Automation of repetitive tasks
Repetitive manual tasks often consume significant engineering time and introduce potential for errors. Therefore, I focus on automating wherever possible. Having a Single Source of Truth in place, the logical next step was to automate tasks relying on its data.
Some automations I built include:
- EKS patching tickets: With a growing number of environments and clusters, even simple copy-paste tasks like creating tickets to patch said clusters becomes increasingly time-consuming. This is why I completely automated the creation of patching tickets in Jira. The required information about clusters and EoL was already stored in DynamoDB tables, making it easy to identify clusters that require patching.

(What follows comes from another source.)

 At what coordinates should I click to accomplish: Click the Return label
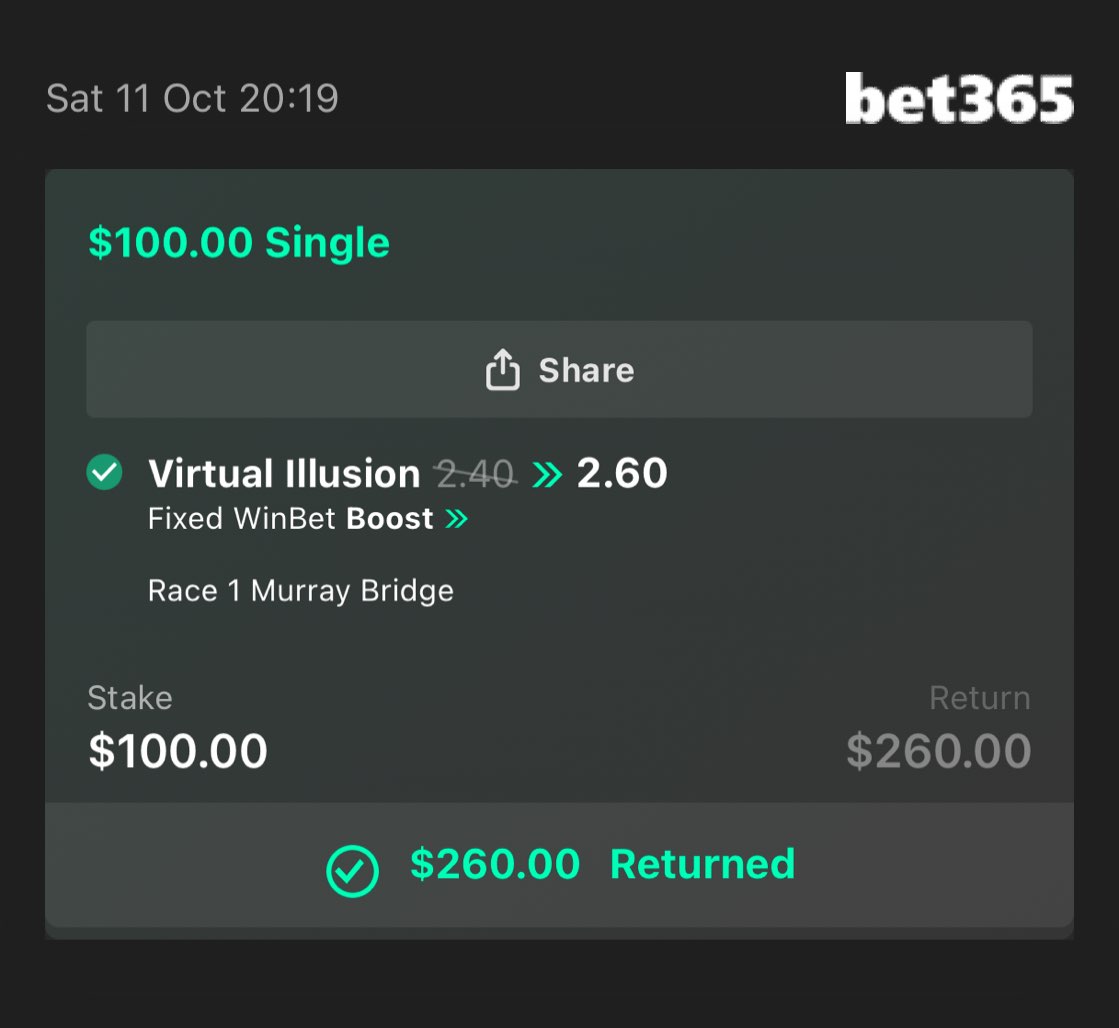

- GitHub access: GitHub repos come and go, and even team members might join or leave the team. Combining one DynamoDB table storing user information, and another one storing GitHub organisation and repo information, granting and revoking access can be automated. Depending on the use case, new repos and users are added to/removed from a GitHub team, or users get direct access to repos. With this automation, nothing but the DynamoDB tables has to be maintained, reducing manual effort.
- Jira PAT renewal: With a limited validity of maximum 90 days, a Jira personal access token naturally has to be renewed regularly. While doing this roughly every 3 months might not be major manual effort, it sure is something prone to be forgotten. An expired token then leads to other tasks failing. To mitigate all of this, I developed a small but powerful workflow to automatically renew the token every month, using credentials stored securely in AWS Secrets Manager, where the PAT will be stored as well. Every other automation making use of this token will get the valid token every time, ensuring uninterrupted operation of dependent automations.

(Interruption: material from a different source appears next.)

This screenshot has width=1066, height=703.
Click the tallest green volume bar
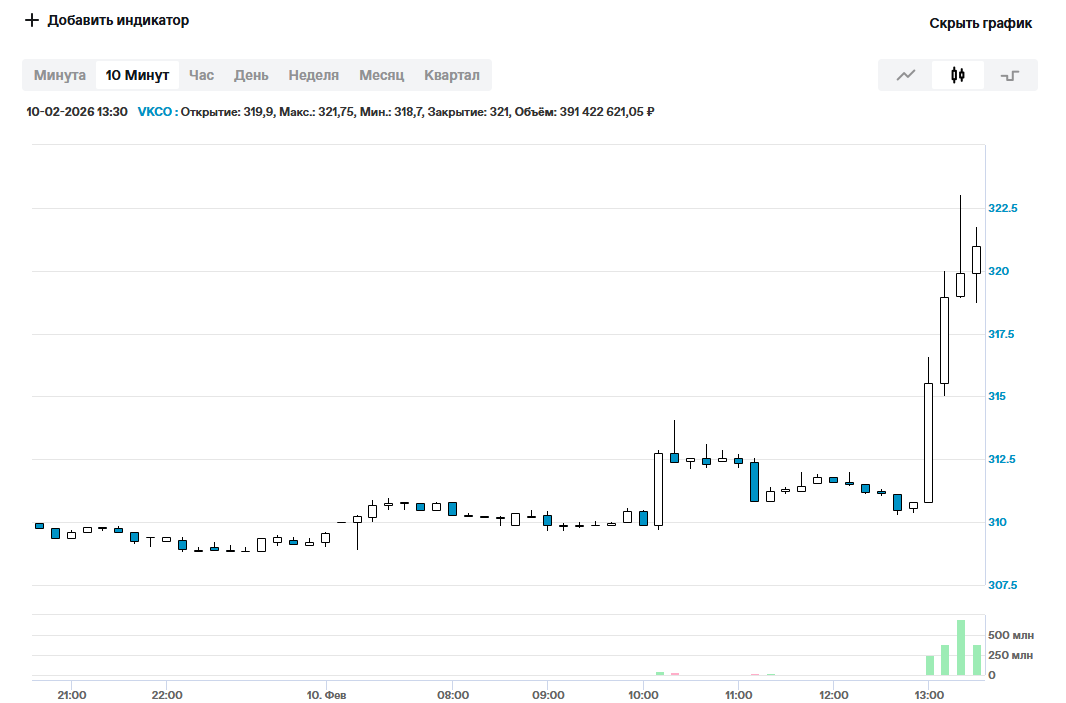961,648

Scalable Jenkins CI/CD for Multi-Customer Deployments
Managing application deployments across numerous customer environments, often involving the same applications with minor variations, required a scalable and maintainable CI/CD solution to avoid inefficient and inconsistent manual configurations.
- Reusable pipeline templates: Leveraged the Jenkins Job DSL plugin and shared libraries to define highly parameterised pipeline templates as code. This allowed us to programmatically generate consistent pipelines for multiple applications and customers, significantly reducing code duplication and maintenance effort.
- Infrastructure & Deployment Automation: Jenkins served as the central orchestrator. Pipelines executed deployment tasks leveraging tools like Terraform (for infrastructure provisioning) and Helm (for application packaging/deployment), providing engineering flexibility within an automated workflow.
-Reproducible Jenkins Configuration: The configuration as code (CaC) plugin was used to manage the Jenkins controller configuration itself via version-controlled YAML, ensuring a consistent, reliable, and easily reproducible Jenkins environment.